Does Google Cloud App Engine Firewall have some API?

Question

I've been searching about if Google App Engine (GAE from now on) has some kind of DDOs protection. Apparently it had but it's been replaced with GAE Firewall which allows you to choose which IPs to allow to access your App.

This firewall raises 2 questions on me:

1. If someone tries to launch a DDOs attack on my App. Will they success or will they fail? I want to believe that Google will stop it automatically (or try at least) but I don't really know if it does.
2. Is there some kind of API for pogramming languages like Java to modify the allowed IPs in the Firewall so that I can programatically forbid IPs that I feel are dangerous? I haven't been able to find anything for this and it'd be really great.

Thanks!

Answer 1

Try to use Cloud Armor it’s the best solution :

https://cloud.google.com/armor

Answer 2

If you are concerned about the security of your app my recommendation is to use the Identity-aware-proxy. This should offer full protection to your app, not only for DDoS attacks.

Answer 3

Okay, I think I found it.
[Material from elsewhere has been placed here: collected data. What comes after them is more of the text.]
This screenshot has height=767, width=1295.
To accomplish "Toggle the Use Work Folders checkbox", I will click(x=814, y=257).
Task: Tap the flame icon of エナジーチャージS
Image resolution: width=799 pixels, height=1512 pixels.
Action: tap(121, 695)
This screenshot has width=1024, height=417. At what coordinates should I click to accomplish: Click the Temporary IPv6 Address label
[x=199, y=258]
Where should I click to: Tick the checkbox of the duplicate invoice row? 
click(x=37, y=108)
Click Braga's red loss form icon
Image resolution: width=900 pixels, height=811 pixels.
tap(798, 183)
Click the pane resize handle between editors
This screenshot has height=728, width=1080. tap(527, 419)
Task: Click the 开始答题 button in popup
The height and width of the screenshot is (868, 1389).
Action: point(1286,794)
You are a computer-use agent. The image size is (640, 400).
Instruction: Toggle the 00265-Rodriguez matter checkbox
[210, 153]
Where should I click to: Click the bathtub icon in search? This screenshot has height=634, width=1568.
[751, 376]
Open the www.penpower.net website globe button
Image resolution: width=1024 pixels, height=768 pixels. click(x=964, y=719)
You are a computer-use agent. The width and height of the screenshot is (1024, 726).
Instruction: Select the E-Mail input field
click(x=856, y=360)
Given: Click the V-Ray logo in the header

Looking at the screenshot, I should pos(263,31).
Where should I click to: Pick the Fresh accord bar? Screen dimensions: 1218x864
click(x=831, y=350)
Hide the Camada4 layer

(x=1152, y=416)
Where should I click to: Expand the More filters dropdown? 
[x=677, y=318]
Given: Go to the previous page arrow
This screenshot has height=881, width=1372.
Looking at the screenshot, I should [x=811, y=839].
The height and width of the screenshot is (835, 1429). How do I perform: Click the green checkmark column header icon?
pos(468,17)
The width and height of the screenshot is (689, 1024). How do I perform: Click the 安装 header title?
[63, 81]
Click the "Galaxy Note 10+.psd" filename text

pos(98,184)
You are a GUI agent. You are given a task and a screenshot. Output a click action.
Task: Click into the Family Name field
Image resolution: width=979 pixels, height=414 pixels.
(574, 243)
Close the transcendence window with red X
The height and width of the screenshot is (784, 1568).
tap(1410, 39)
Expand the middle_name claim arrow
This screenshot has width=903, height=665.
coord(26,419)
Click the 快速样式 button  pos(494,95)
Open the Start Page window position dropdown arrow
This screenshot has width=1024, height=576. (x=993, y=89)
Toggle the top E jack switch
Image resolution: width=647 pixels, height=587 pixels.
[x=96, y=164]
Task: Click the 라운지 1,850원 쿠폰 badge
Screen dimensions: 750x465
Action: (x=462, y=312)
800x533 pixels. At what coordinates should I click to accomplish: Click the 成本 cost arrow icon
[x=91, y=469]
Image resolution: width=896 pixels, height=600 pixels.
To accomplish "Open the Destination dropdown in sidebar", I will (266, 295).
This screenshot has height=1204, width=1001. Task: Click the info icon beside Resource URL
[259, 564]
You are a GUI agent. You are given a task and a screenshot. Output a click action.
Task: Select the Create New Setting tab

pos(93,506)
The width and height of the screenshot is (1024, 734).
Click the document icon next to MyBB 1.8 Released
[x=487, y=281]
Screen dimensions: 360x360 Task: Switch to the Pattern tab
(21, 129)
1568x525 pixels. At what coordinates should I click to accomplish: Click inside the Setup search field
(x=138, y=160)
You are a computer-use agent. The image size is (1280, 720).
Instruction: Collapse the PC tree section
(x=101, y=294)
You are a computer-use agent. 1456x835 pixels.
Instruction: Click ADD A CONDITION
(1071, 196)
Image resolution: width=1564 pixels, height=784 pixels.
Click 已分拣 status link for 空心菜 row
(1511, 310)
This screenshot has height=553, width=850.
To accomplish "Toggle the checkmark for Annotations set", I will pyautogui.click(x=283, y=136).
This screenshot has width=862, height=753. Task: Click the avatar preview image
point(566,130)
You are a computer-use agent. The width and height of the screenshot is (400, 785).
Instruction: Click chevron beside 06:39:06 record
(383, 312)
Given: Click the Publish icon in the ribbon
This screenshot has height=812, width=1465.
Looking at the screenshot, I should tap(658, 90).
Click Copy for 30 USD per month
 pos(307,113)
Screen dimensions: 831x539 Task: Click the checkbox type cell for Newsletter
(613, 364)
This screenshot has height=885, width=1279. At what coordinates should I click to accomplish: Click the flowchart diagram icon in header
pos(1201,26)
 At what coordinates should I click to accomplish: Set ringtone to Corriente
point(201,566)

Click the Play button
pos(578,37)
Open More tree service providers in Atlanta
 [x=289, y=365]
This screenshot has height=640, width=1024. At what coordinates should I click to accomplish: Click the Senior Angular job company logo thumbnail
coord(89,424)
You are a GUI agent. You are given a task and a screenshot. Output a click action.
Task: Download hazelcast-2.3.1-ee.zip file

Here's a list of libraries for various programming languages: https://cloud.google.com/apis/docs/cloud-client-libraries?hl=es

And what seems to be what I'm looking for is the FirewallClient which has method insertFirewall(InsertFirewallHttpRequest request): https://googleapis.dev/java/google-cloud-clients/latest/index.html

Answer 4

You can manage your firewall rule programmatically using AppEngine Admin APIs which have a Java client available here (however I couldn't find the call for updating firewall rules).